Start of Data records
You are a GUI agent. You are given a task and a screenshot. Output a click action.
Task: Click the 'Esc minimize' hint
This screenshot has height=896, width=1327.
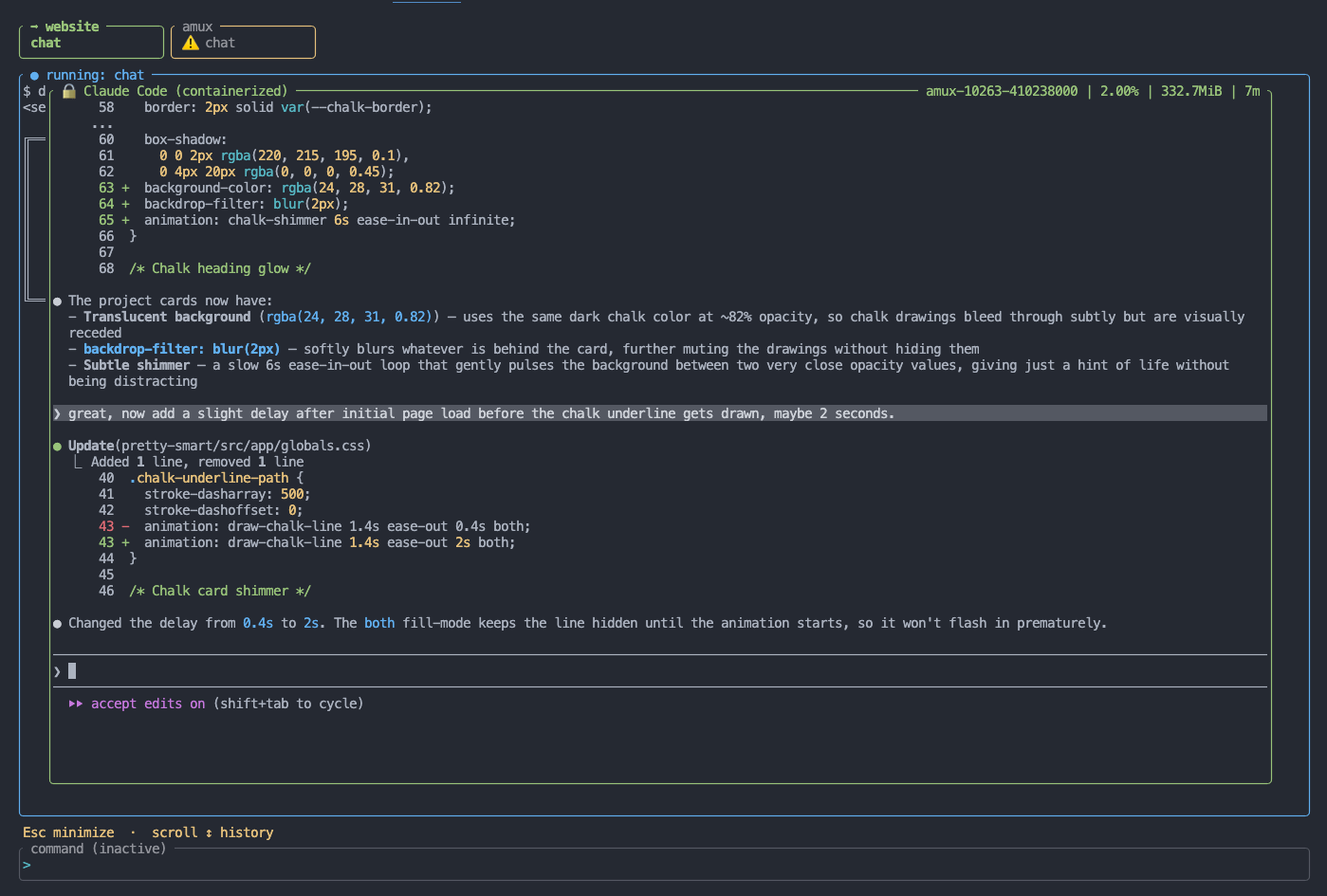click(x=68, y=832)
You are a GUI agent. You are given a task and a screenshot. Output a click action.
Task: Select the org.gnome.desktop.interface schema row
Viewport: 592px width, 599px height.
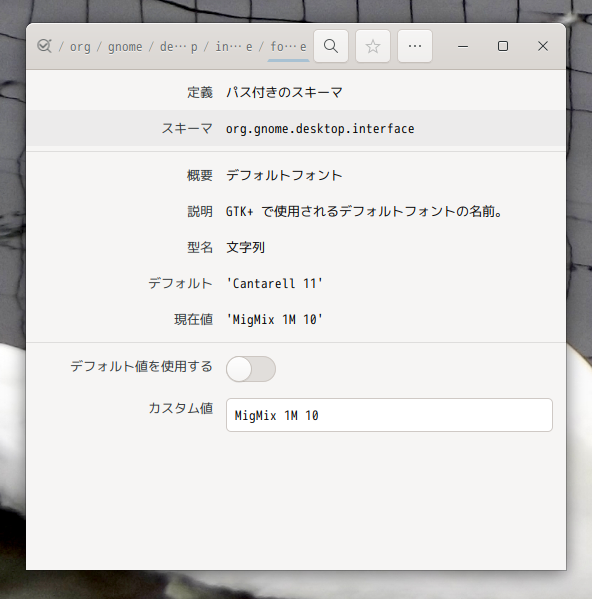(x=296, y=128)
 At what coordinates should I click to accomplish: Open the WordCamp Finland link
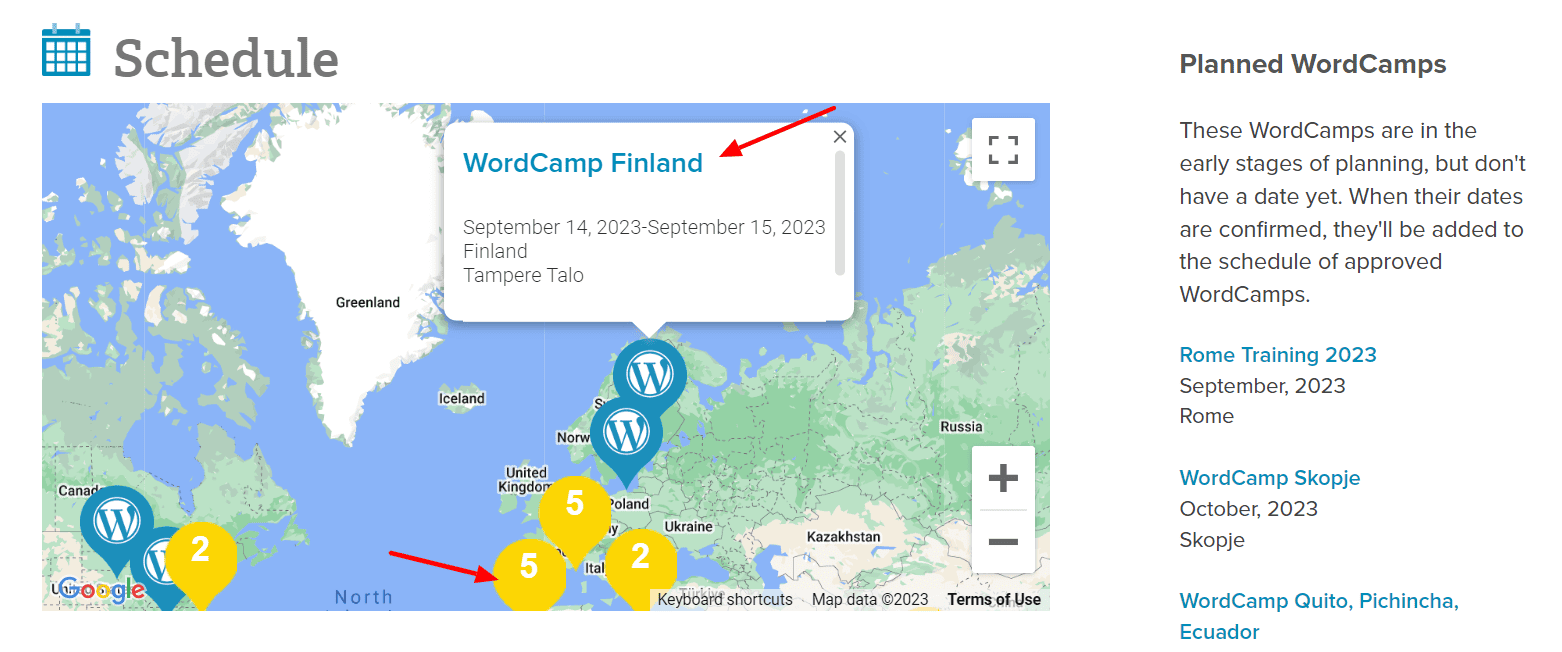583,163
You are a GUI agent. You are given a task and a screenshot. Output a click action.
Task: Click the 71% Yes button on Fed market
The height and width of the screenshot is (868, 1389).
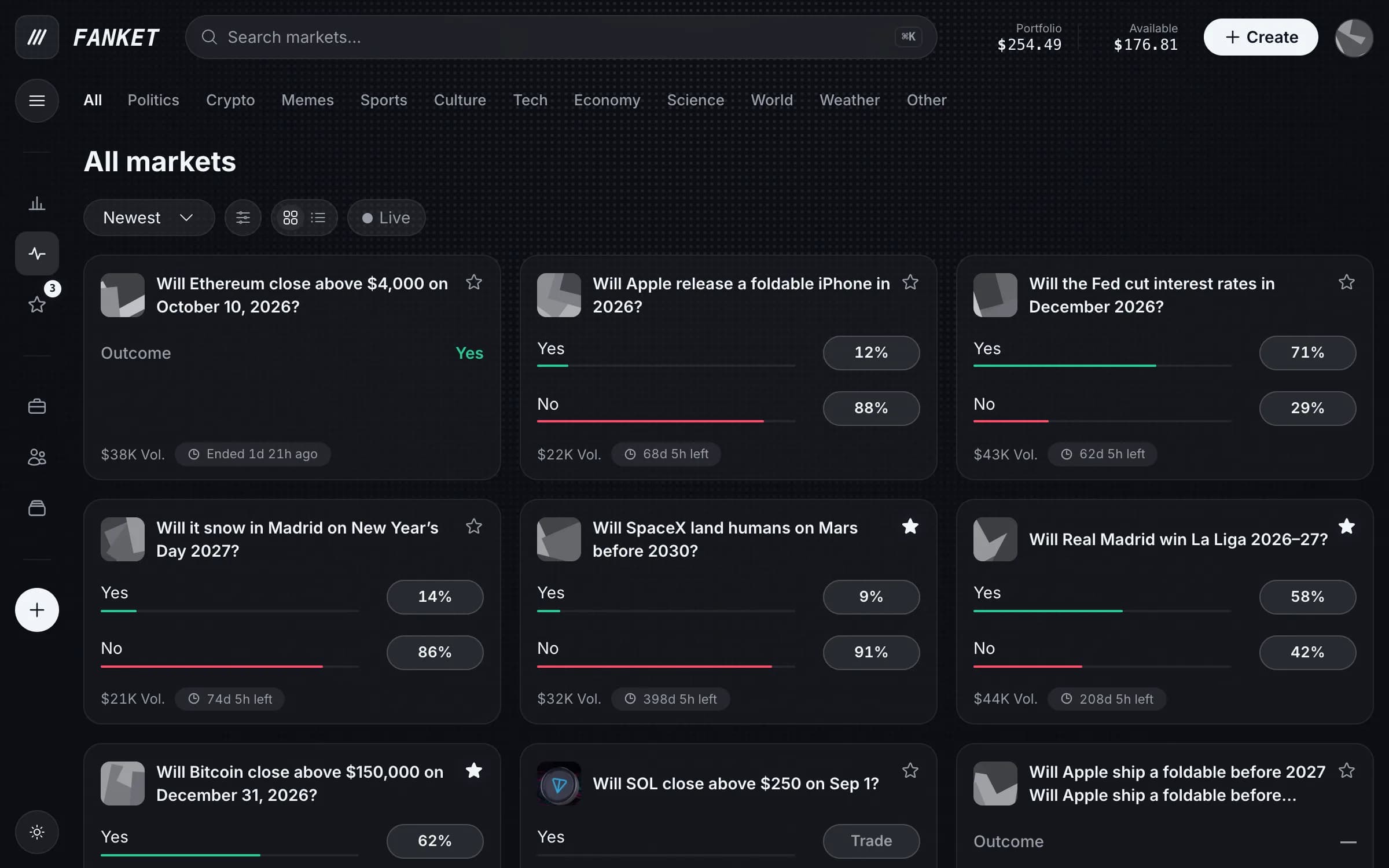(1307, 352)
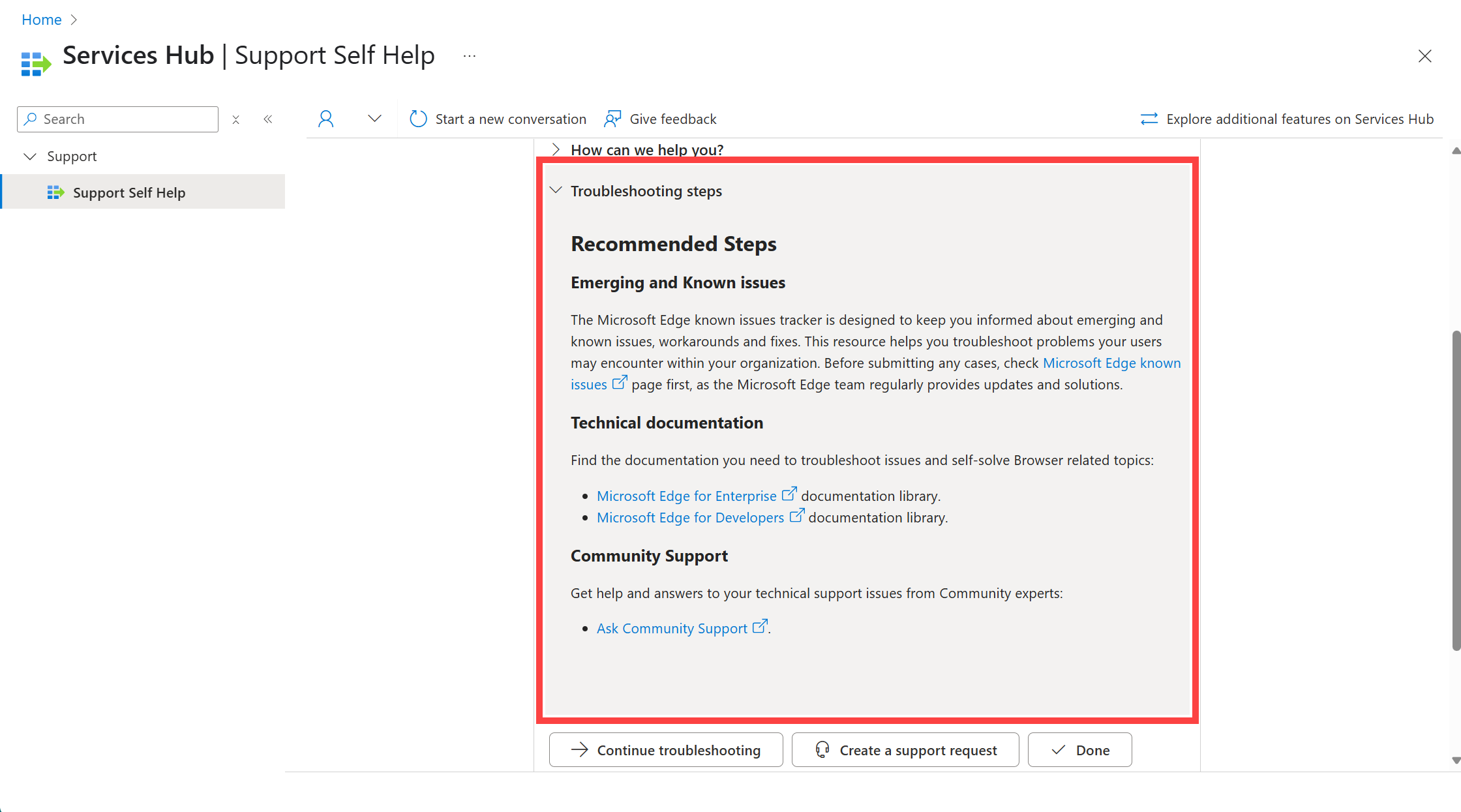
Task: Open Ask Community Support link
Action: (671, 628)
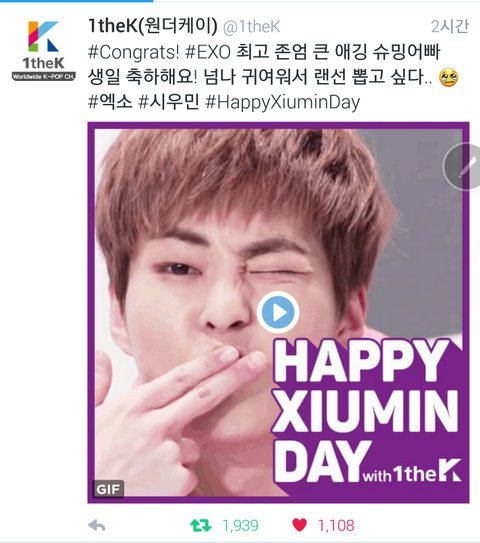
Task: Open the 1theK(원더케이) account name
Action: tap(152, 26)
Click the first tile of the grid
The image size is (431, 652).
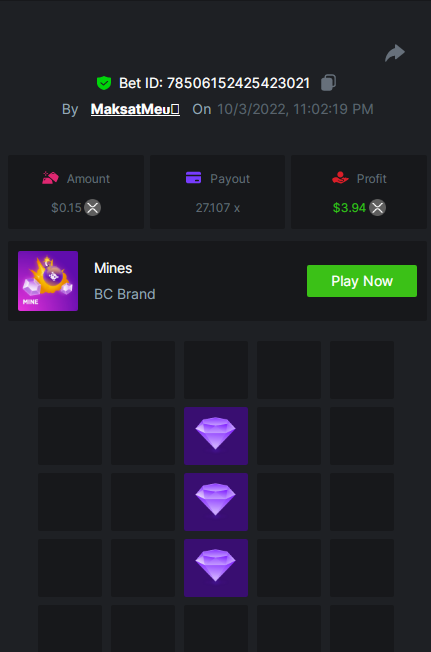coord(70,370)
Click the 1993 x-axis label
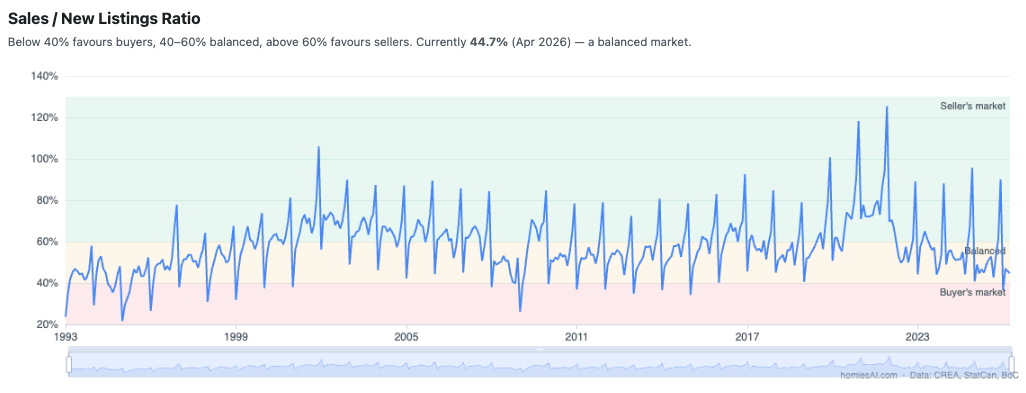1026x393 pixels. (65, 336)
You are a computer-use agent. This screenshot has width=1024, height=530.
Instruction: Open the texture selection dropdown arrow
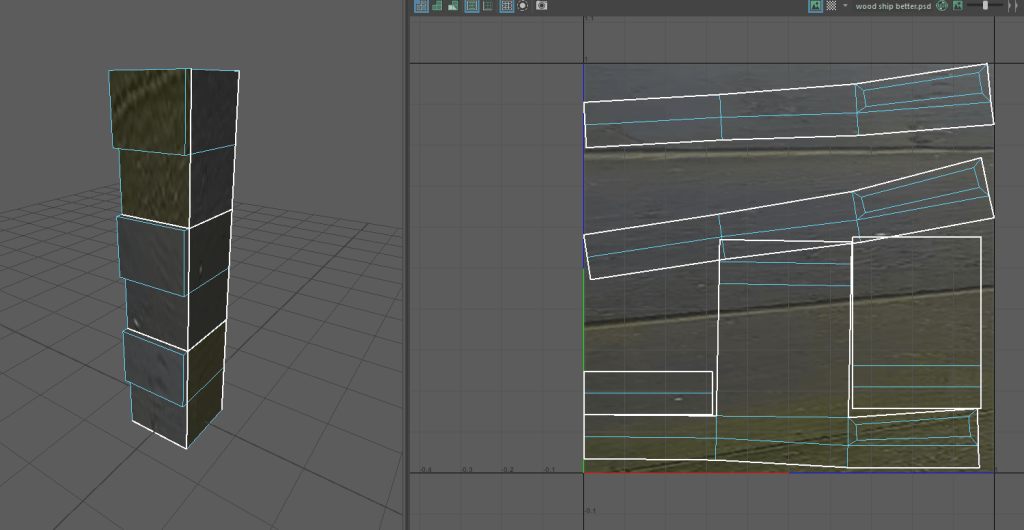pos(845,5)
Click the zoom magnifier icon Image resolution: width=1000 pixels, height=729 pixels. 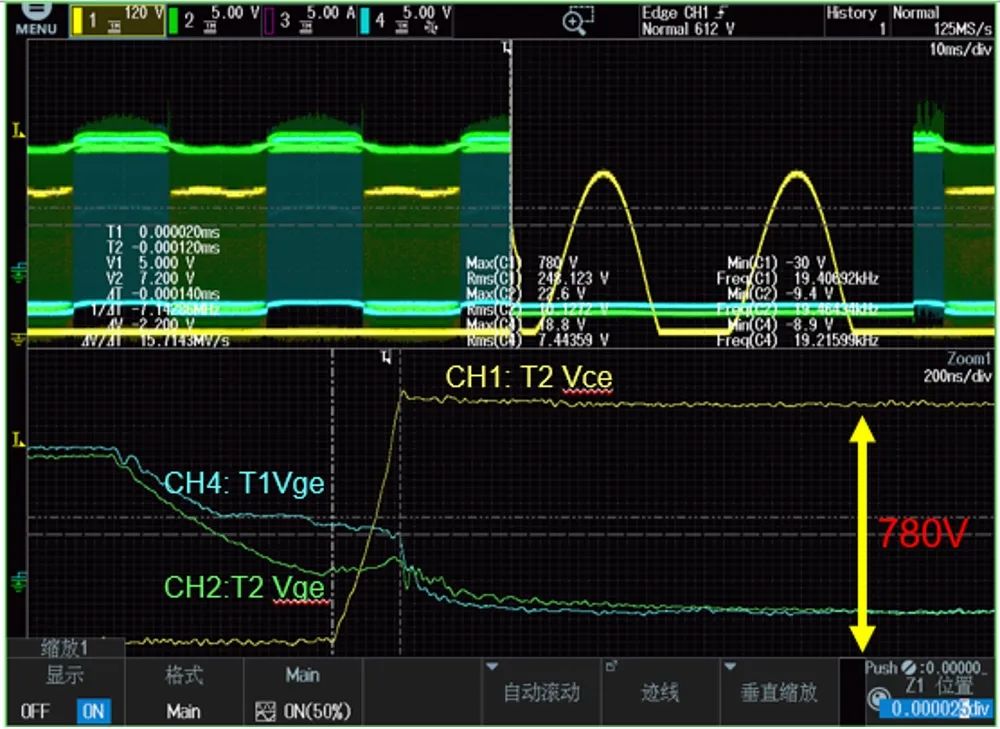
End of Data records
Your goal. Write out the entries word for word. Skip the pictures.

Answer box.
You are a GUI agent. You are given a task and a screenshot. Output a click action.
Task: Click the 'Esc minimize' hint
This screenshot has height=896, width=1327.
click(x=68, y=832)
You are a GUI agent. You are given a task and a screenshot. Output a click action.
Task: Select the org.gnome.desktop.interface schema row
Viewport: 592px width, 599px height.
(x=296, y=128)
 At what coordinates should I click to accomplish: Open the WordCamp Finland link
583,163
You are a GUI agent. You are given a task and a screenshot. Output a click action.
Task: Click the 71% Yes button on Fed market
The height and width of the screenshot is (868, 1389).
(1307, 352)
Task: Open Ask Community Support link
Action: (671, 628)
Task: Open the 1theK(원더케이) account name
Action: tap(152, 26)
Click the first tile of the grid
The image size is (431, 652).
coord(70,370)
Click the 1993 x-axis label
1026x393 pixels. (65, 336)
You are a computer-use agent. This screenshot has width=1024, height=530.
Instruction: Open the texture selection dropdown arrow
pos(845,5)
Click the zoom magnifier icon Image resolution: width=1000 pixels, height=729 pixels. 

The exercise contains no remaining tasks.